Use different colours, line styles, legends, etc. to make the exploratory analysis more understandable. The function also returns calculated xGs for the randomly selected team in a `dict` type object of form `{team : (xG1, xG2)}`

![](https://drive.google.com/uc?export=view&id=1Y3uSzRQaKumgoKoNdkohYBhpgBrOkYeO)

In [None]:
def xG_plot(df):
    # your code here
    return {team : (xG1, xG2)} # just for an example. your result might differ from this definition.
xG = xG_plot(df)

## P2.2 - Statistical Analysis (29 marks)

#### P2.2.1 - Model selection for Regression Analysis (9 marks)

In this question, we construct a regression analyses to investigate how well FTHG (or FTAG) can be predicted from the other variables in the dataframe. The objective of this question is to derive a sparse model (linear and polynomial) with fewer variables. 

#### P2.2.1.1 - Variable Selection for Linear Regression (5 marks)

In **variable selection** ('variable' means the same as 'predictor'), variables get iteratively added or removed from the regression model. Once finished, the model typically contains only a subset of the original variables. It makes it easier to interpret the model, and in some cases it makes it generalise better to new data. 

To perform variable selection, create a function `select_variable(df, main_pred, main_target, alpha)`, where 
 
 - `main_pred` is a dictionary of variables. For this analysis, firstly, either all Home or Away teams will be marked and the predictors given below will be used

  - Home: [Time, FTR, HTHG, HTR, HS, HST, HF, HC, HBP]
  
  - Away: [Time, FTR, HTAG, HTR, AS, AST, AF, AC, ABP]. 
 
 - `main_target` is the variable for the regression, Home: FTHG (or Away: FTAG)
 
 - `alpha` is the significance level for selecting significant predictors

The function should return

 - `main_pred` is the dictionary which stores the selected subset of initial `main_pred` both for home and away teams, in a format of `main_pred = {'Home': [... selected predictors here ...], 'Away': [... selected predictors here ...]}`.

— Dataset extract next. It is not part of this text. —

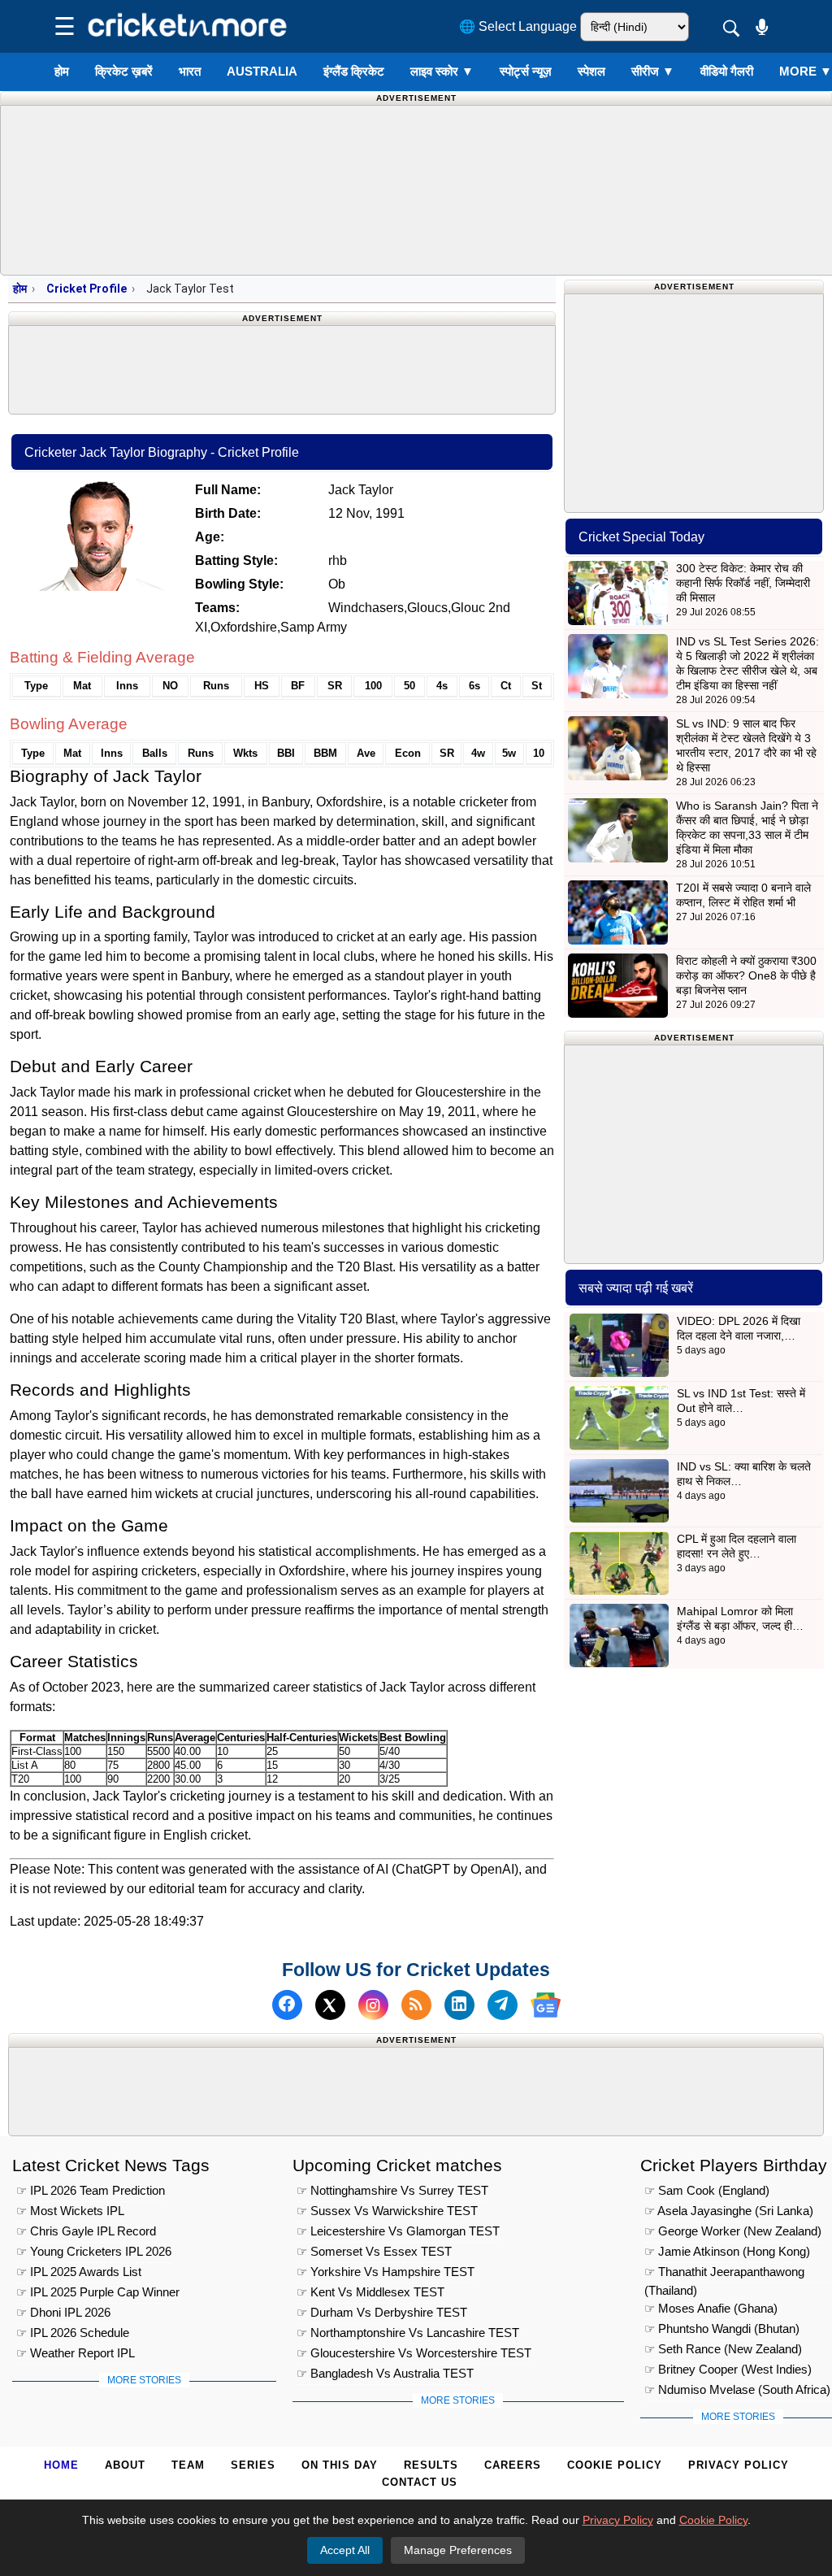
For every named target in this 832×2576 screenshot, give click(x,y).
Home (61, 2465)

To calculate regression fits and $p$-values you will use `statsmodels`. The general procedure follows two stages:

 - Stage 1 (adding predictors): you build a model by adding variables one after the other. You keep adding variables that increase the **adjusted $R^2$** value (provided by `statsmodels` package). 
  
  - Start with an empty set of variables
  
  - Fit multiple one-variable regression models. In each iteration, use one of the variables provided in predictors. The variable that leads to the largest increase in adjusted $R^2$ is added to the model.
  
  - Now proceed by adding a second variable into the model. Starting from the remaining variables, again choose the variable that leads to the largest increase in adjusted $R^2$.
  
  - Continue in the same way for the third, fourth, … variable.
  
  - You are finished when there is no variable left that increases adjusted $R^2$.
 
 - Stage 2 (removing non-significant predictors): if any of the utilised predictors are not significant, you need to remove them. Keep removing variables until all variables in the model are significant.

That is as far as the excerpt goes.